王玉亮 刘 涛 穆 红

癌胚抗原磷脂酰肌醇蛋白聚糖3单克隆抗体的制备及应用*

王玉亮 刘 涛 穆 红△

目的制备抗癌胚抗原磷脂酰肌醇蛋白聚糖3（GPC3）单克隆抗体，并初步应用。方法利用PCR方法，将GPC3基因重组到原核表达载体pET16b中，在大肠杆菌中表达，纯化后的GPC3融合蛋白对Balb/c小鼠脾内包埋免疫，取小鼠脾细胞与Sp2/0细胞进行细胞融合，应用间接酶联免疫吸附测定（ELISA）和Western blot法筛选及鉴定分泌特异性抗GPC3单克隆抗体的杂交瘤细胞株，间接免疫荧光检测肝癌细胞中GPC3表达。结果成功构建了GPC3原核表达载体，在大肠杆菌中的诱导表达重组GPC3蛋白。应用单克隆抗体杂交瘤技术成功制备1株稳定分泌抗GPC3单克隆抗体的杂交瘤细胞株，通过Western blot鉴定具有高度的特异性，间接免疫荧光实验显示单克隆抗体能与HepG2细胞内GPC3特异性结合。结论成功制备出特异性抗人GPC3单克隆抗体。

磷脂酰肌醇蛋白聚糖类；抗体,单克隆；重组融合蛋白质类；杂交瘤；细胞系；癌,肝细胞；磷脂酰肌醇蛋白聚糖3；单克隆抗体

癌胚抗原磷脂酰肌醇蛋白聚糖3（GPC3）属于硫酸乙酰肝素类蛋白聚糖家族中的一员，其基因位于人染色体Xq26，由8个外显子组成，cDNA全长2 263 bp，编码580个氨基酸[1]。研究显示，GPC3是一个潜在的肝癌诊断及预测肿瘤复发的分子标志物[2]。为此，笔者拟构建GPC3原核表达载体，通过大肠杆菌表达GPC3蛋白，并以此为抗原制备抗人GPC3单克隆抗体，对其进行纯化、鉴定，在此基础上应用该抗体对肝癌细胞系表达GPC3进行分析。

1 材料与方法

1.1 材料

1.1.1 实验动物与细胞 SPF级雌性Balb/c小鼠，体质量16～22 g，购自解放军军事医学科学院实验动物中心，动物许可证号：SCXK-（军）2007-004，SPF动物饲养室恒温饲养。骨髓瘤细胞Sp2/0、人肝癌细胞株HepG2由本室保存。

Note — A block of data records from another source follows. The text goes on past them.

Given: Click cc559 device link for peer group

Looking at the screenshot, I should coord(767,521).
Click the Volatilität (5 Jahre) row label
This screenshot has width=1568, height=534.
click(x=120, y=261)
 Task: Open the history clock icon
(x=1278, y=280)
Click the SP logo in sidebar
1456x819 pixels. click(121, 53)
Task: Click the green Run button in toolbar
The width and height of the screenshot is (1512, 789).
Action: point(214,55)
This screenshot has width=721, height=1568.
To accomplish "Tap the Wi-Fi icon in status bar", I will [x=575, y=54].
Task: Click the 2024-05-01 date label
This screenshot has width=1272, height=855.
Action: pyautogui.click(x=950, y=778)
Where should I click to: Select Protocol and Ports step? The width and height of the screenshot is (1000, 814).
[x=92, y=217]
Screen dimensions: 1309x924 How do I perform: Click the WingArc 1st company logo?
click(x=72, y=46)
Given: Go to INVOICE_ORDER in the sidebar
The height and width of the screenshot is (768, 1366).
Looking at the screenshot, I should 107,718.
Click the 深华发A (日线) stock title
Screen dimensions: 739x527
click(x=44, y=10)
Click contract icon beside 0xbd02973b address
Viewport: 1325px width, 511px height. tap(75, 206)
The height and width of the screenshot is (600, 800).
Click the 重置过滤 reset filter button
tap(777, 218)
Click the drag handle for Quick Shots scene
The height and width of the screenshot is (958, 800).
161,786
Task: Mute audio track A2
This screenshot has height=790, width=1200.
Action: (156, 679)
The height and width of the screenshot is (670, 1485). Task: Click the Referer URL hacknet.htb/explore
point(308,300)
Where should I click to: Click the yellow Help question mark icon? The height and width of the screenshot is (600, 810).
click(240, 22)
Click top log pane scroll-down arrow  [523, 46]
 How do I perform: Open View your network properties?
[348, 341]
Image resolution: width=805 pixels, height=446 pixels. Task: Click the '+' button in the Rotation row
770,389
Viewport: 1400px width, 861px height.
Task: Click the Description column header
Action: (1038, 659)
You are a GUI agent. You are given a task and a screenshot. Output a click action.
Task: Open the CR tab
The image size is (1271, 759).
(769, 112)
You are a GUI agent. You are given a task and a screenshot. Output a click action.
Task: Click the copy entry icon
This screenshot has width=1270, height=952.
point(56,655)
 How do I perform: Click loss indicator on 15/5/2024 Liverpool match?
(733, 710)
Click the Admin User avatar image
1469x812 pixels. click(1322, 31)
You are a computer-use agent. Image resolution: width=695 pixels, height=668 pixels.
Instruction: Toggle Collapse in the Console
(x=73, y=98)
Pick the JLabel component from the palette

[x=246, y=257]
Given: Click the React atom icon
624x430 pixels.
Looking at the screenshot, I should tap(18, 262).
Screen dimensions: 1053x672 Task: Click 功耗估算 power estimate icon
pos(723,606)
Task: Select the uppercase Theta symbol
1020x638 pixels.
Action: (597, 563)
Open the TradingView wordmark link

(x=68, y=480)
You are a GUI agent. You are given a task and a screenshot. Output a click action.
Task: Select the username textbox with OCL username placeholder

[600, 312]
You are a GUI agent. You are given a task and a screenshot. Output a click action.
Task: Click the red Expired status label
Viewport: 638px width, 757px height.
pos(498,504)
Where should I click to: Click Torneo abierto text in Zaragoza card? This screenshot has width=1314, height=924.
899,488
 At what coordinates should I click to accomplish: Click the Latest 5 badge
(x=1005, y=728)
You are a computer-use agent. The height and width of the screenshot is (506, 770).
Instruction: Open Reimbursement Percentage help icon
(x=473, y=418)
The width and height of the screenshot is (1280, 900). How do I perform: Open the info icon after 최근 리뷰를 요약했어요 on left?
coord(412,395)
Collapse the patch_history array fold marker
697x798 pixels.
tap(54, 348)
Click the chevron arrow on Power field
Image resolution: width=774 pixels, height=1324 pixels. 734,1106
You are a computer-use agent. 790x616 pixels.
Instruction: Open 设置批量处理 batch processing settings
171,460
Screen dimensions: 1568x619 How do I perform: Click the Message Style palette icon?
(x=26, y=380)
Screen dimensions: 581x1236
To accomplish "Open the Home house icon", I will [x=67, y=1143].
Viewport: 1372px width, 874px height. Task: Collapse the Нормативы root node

1.1.2 主要试剂与仪器 原核表达载体pET16b（Novagen公司，德国），质粒DNA小量抽提试剂盒、琼脂糖凝胶DNA回收试剂盒、PCR产物纯化试剂盒（天根生化科技有限公司），限制性内切酶BamHⅠ和XhoⅠ、T4连接酶（Fermentas公司，以色列），氨苄青霉素钠（华美公司），RPMI-1640培养基和胎牛血清、HAT 、HT（Gibco公司，美国），聚乙二醇4000（默克公司，德国），小鼠IgG及亚类检测试剂盒（Serotec公司，美国）。PCR扩增仪（Eppendorf公司，德国），数字化凝胶成像系统（Alpha Innotech公司，美国），CO2培养箱（Thermo公司，美国），生物荧光显微镜（Olympus公司，日本），生物安全柜（上海力申科学仪器有限公司），核酸蛋白分析仪（Beckman Coulter公司，美国），酶标仪（BioTek公司，美国）。

1.2 方法

1.2.1 GPC3表达载体的构建 根据NCBI检索的GPC3基因序列，设计GPC3扩增引物序列，上游5′-ACGGGATCCGCCAAGAACTACACCAATGC-3′（下划线处为BamHⅠ酶切位点），下游 5′-ATTCTCGAGTTACTCCACCACACCTGCCATACA-3′（下划线处为XhoⅠ酶切位点）。产物片段经BamHⅠ和XhoⅠ双酶切后，连接到同样酶切后pET16b载体，连接产物转化大肠杆菌感受态细胞Top 10 E.coli，重组质粒酶切鉴定并测序。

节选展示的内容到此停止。